*Instructions to follow:* Copy out exactly the lines beginning with the one that contains "Where should I click to: Go" and ending at the last line of the listing, skipping any pictures.

+ + + + +

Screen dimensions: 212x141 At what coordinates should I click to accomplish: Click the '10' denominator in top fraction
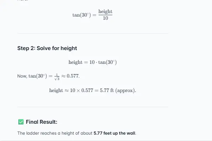click(x=105, y=18)
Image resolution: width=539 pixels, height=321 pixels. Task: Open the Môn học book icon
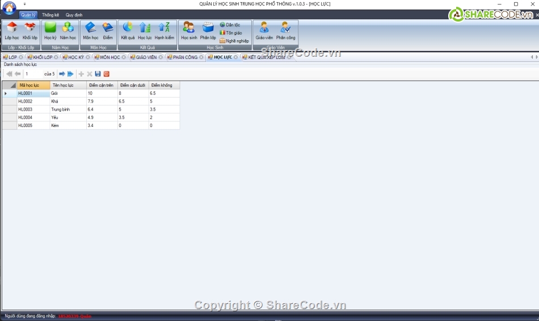90,30
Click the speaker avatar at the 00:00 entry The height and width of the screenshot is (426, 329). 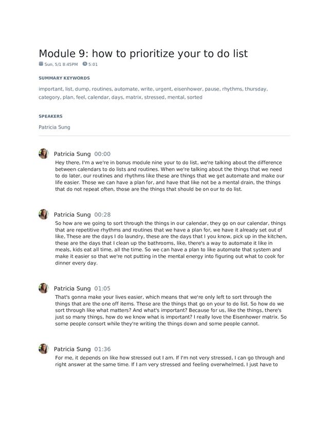click(43, 154)

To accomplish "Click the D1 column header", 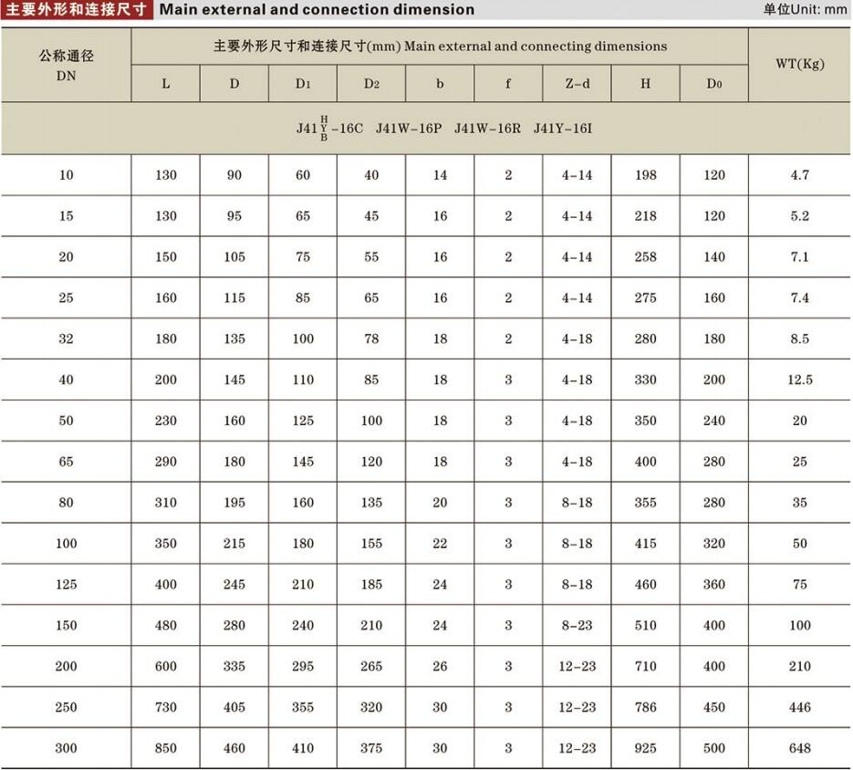I will click(302, 82).
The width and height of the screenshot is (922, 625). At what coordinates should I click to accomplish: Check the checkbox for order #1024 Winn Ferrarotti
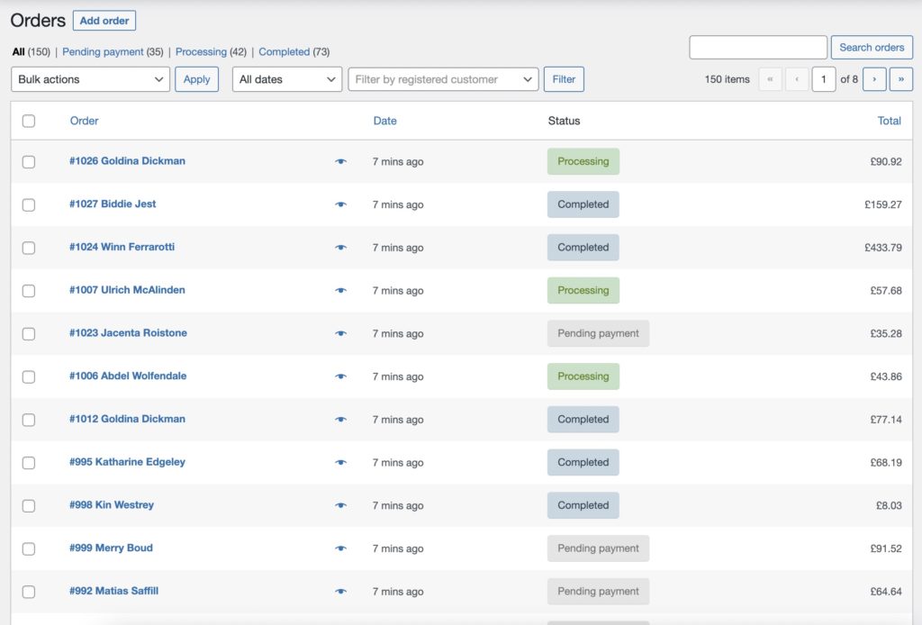click(28, 247)
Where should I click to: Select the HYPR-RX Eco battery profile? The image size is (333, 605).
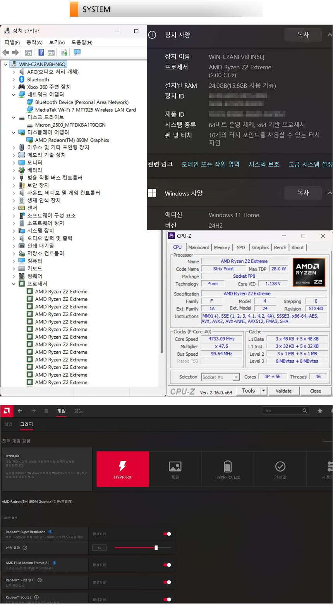228,469
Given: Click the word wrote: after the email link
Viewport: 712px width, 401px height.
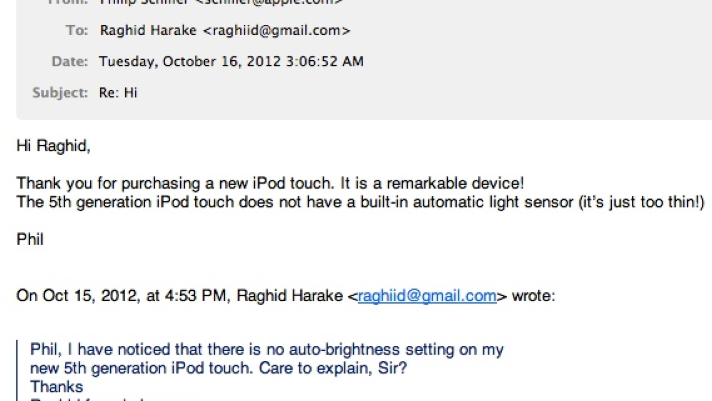Looking at the screenshot, I should (x=533, y=295).
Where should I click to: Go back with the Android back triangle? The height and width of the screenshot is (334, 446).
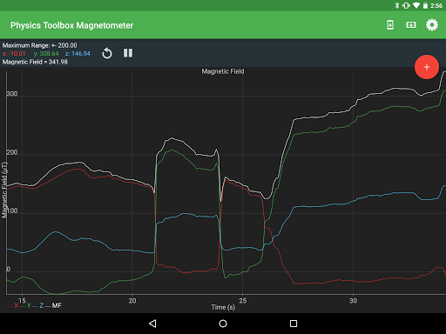coord(152,324)
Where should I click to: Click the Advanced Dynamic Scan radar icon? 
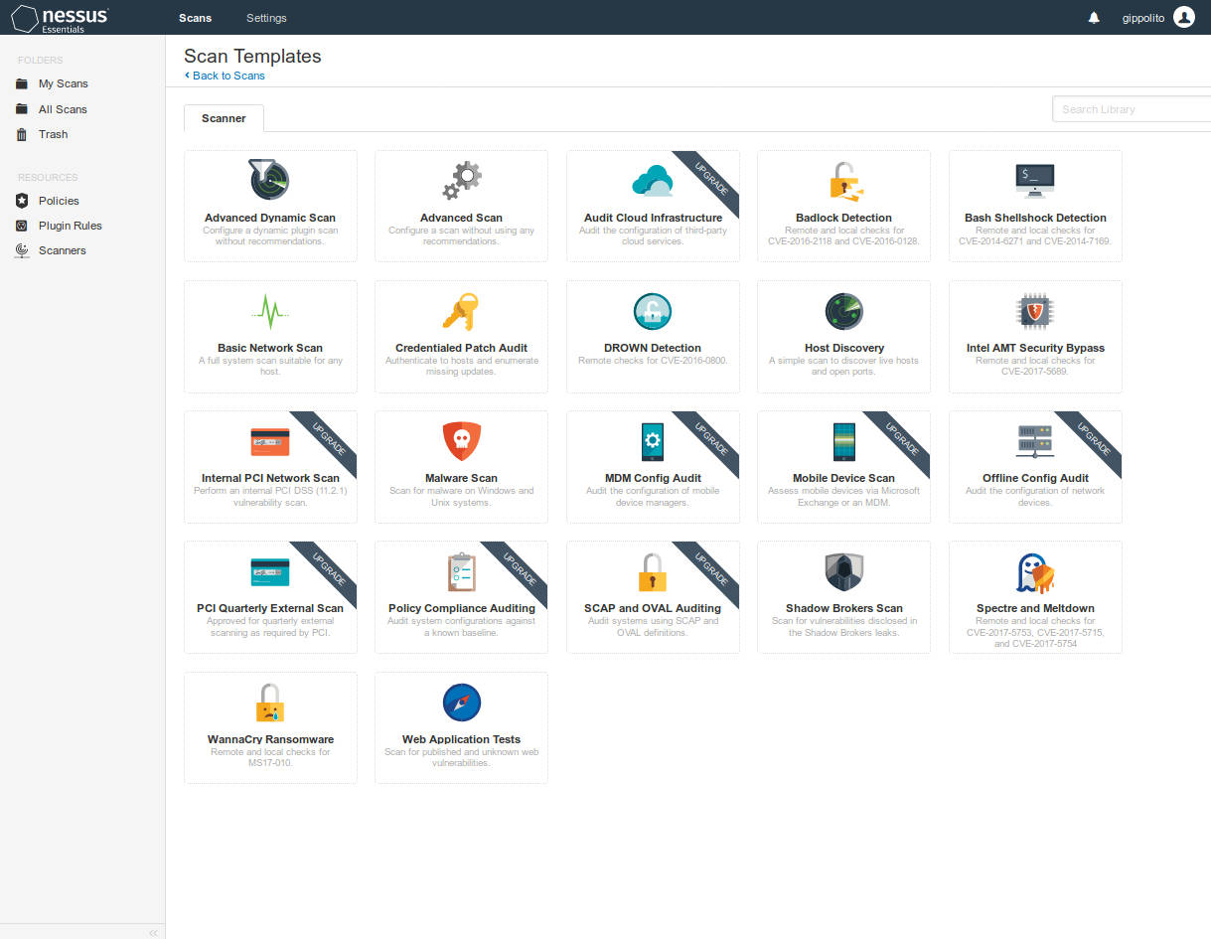[269, 180]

+ + + + +

*Solution below:*
Where should I click to: Go back with the Android back triangle? The height and width of the screenshot is (334, 446).
coord(152,324)
Where should I click to: Click the Advanced Dynamic Scan radar icon? 
[269, 180]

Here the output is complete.